TORONTO — BMO Financial Group beat expectations and reported a first-quarter profit of $1.59 billion as the bank worked to expand its footprint south of the border.
The Toronto-based bank said its profit for the quarter ended Jan. 31 was up from $1.51 billion in the same period a year earlier and amounted to $2.37 per diluted share, an increase from $2.28 per diluted share.
The results came as the bank has focused on digital innovation by launching BMO Insights, which uses artificial intelligence to help customers manage their day-to-day finances and cash flow.
It’s also prioritized expanding its brick-and-mortar presence in the U.S. BMO recently opened new private wealth offices in both Dallas and Atlanta and announced the opening of its first commercial banking office in Los Angeles in the quarter.
On a conference call with financial analysts, BMO chief executive Darryl White characterized the moves as a sign of the bank’s commitment to North American customers.
“This is a great example of how we’re increasing our wealth penetration with our commercial and business banking customers, a key growth segment for BMO,” he said.
The moves helped the bank report a revenue of nearly $6.75 billion, up from nearly $6.52 billion.
The growth was offset in part by higher provisions for credit losses and expenses. It reported a provision for credit losses of $349 million, compared with $137 million a year earlier.
On an adjusted basis, BMO said it earned $2.41 per diluted share, an increase from $2.32 per diluted share in the same quarter a year earlier.
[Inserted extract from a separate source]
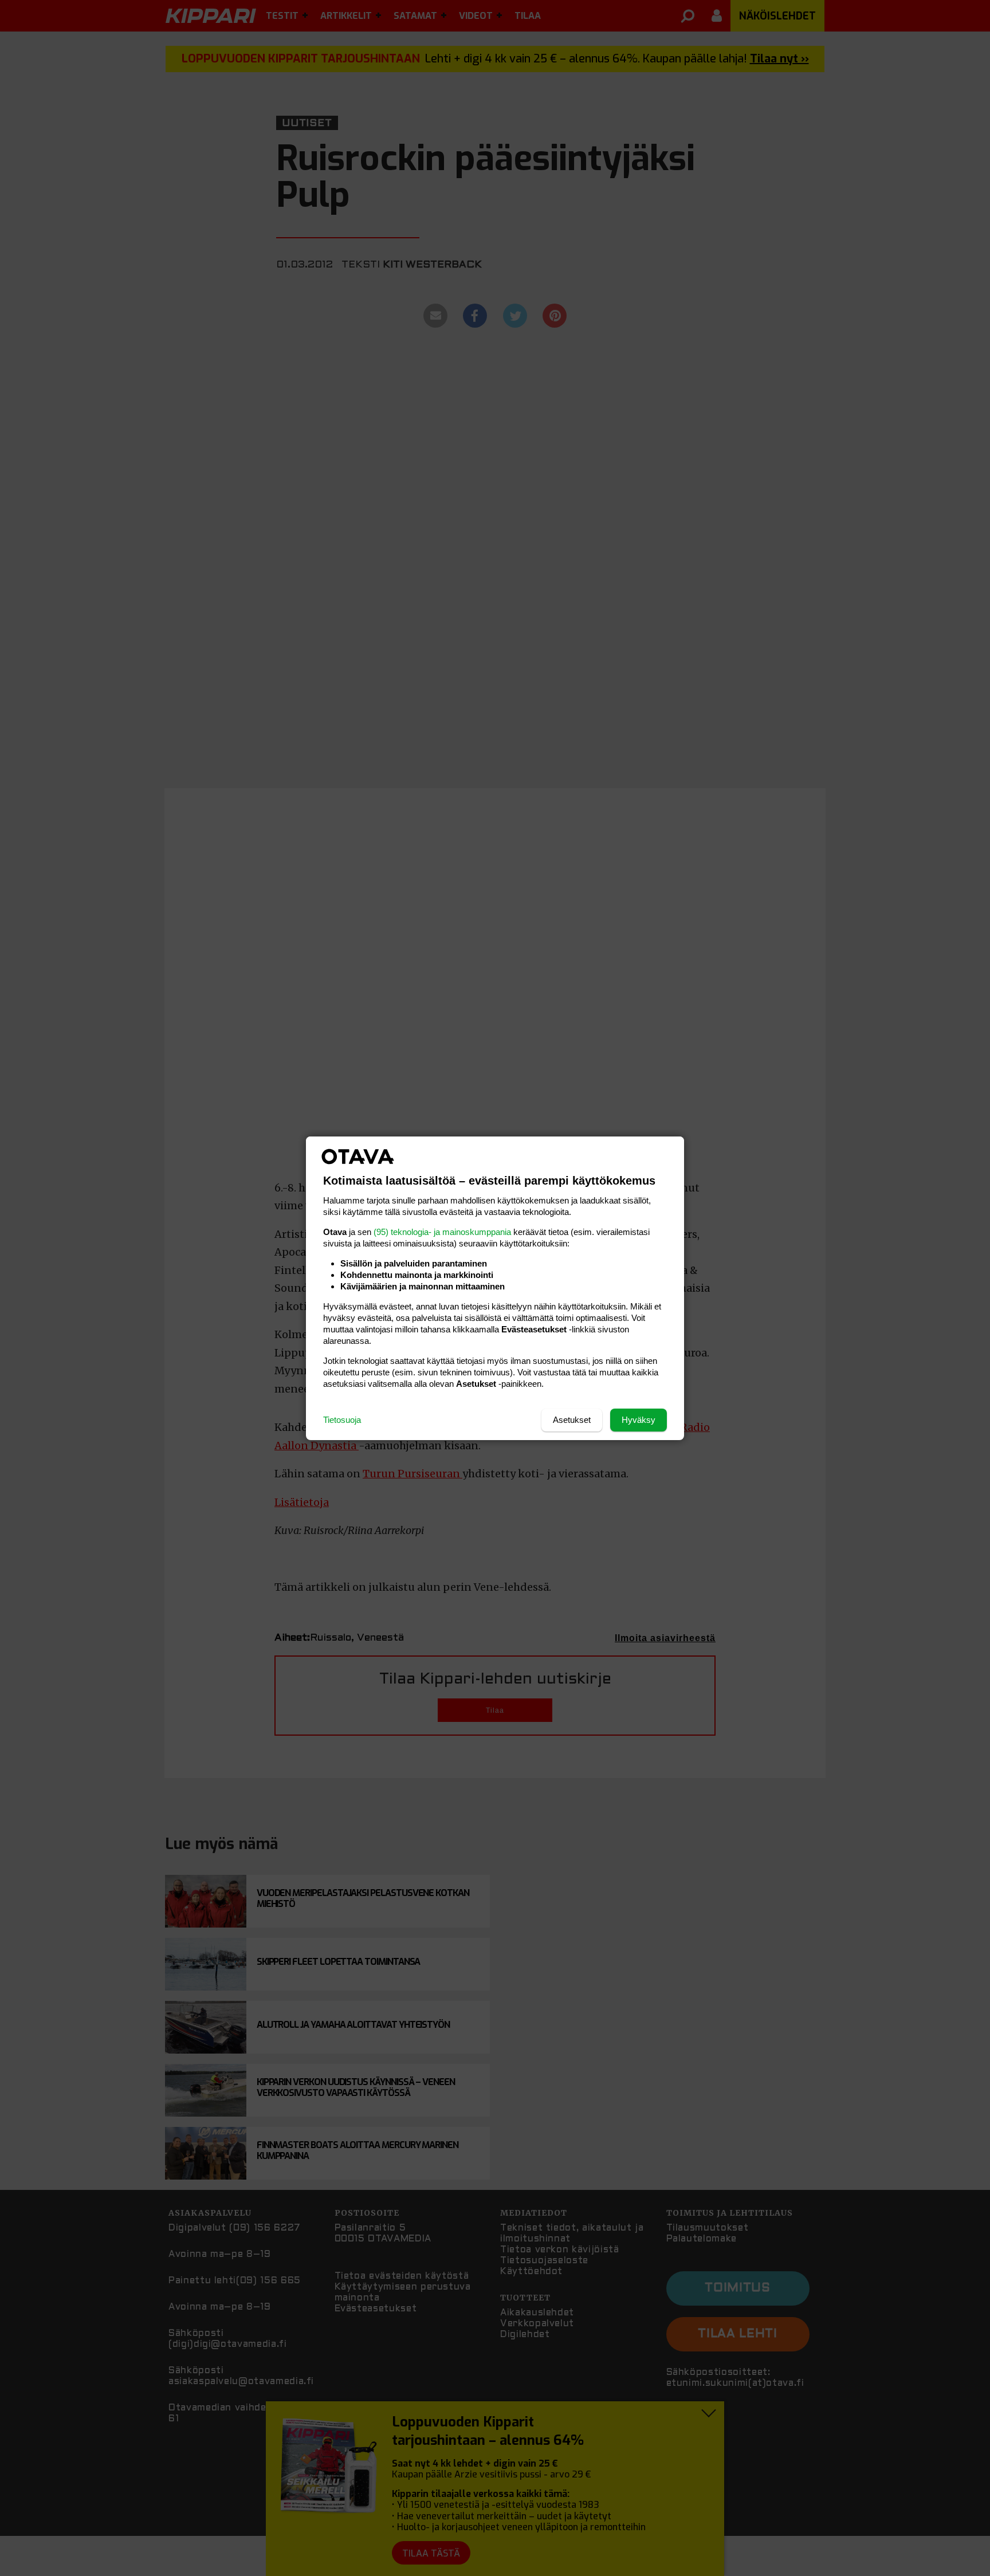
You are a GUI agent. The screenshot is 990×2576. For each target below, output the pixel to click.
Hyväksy (638, 1420)
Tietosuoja (342, 1420)
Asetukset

Analysts on average had expected an adjusted profit of $2.37 per diluted share, according to financial markets data firm Refinitiv.
BMO shares were down $1.72 or nearly two per cent at $97.75 in trading on the Toronto Stock Exchange in trading Tuesday morning.
Looking at the quarter, White said he believes the bank performed well, has significant momentum and several businesses increasing their market share.
David Casper, BMO’s U.S. chief executive, predicted that will continue because of the bank’s January announcement that it will acquire Clearpool Group Inc., a New-York-based provider of holistic electronic trading solutions.
It also purchased New York-based KGS-Alpha Capital Markets, a fixed income broker-dealer specializing in U.S. mortgage and asset-backed securities, last year.
“All of those are investments that are continuing to grow and will bear fruit over time, and so I do have good confidence in our U.S. business and the growth that we see there,” Casper said.
The bank will also be watching for any impact from the novel coronavirus outbreak, which has spread to a handful of Canadians and tens of thousands more around the globe.
Patrick Cronin, BMO’s chief risk officer, said it is “probably too early to tell” what impact the outbreak could have on BMO’s business, but the bank is first concerned with the health and safety of employees in Asia and other affected regions.
“We’re obviously very focused on business continuity as well to ensure that we’ve got continuity in all of our regions in the event it gets worse,” he said.
BMO has yet to see any short-term impacts from the outbreak, but said potential affects will take longer to notice in its credit portfolios.
Scotiabank and Royal Bank of Canada also said when they reported their results that they have yet to see an impact from the outbreak.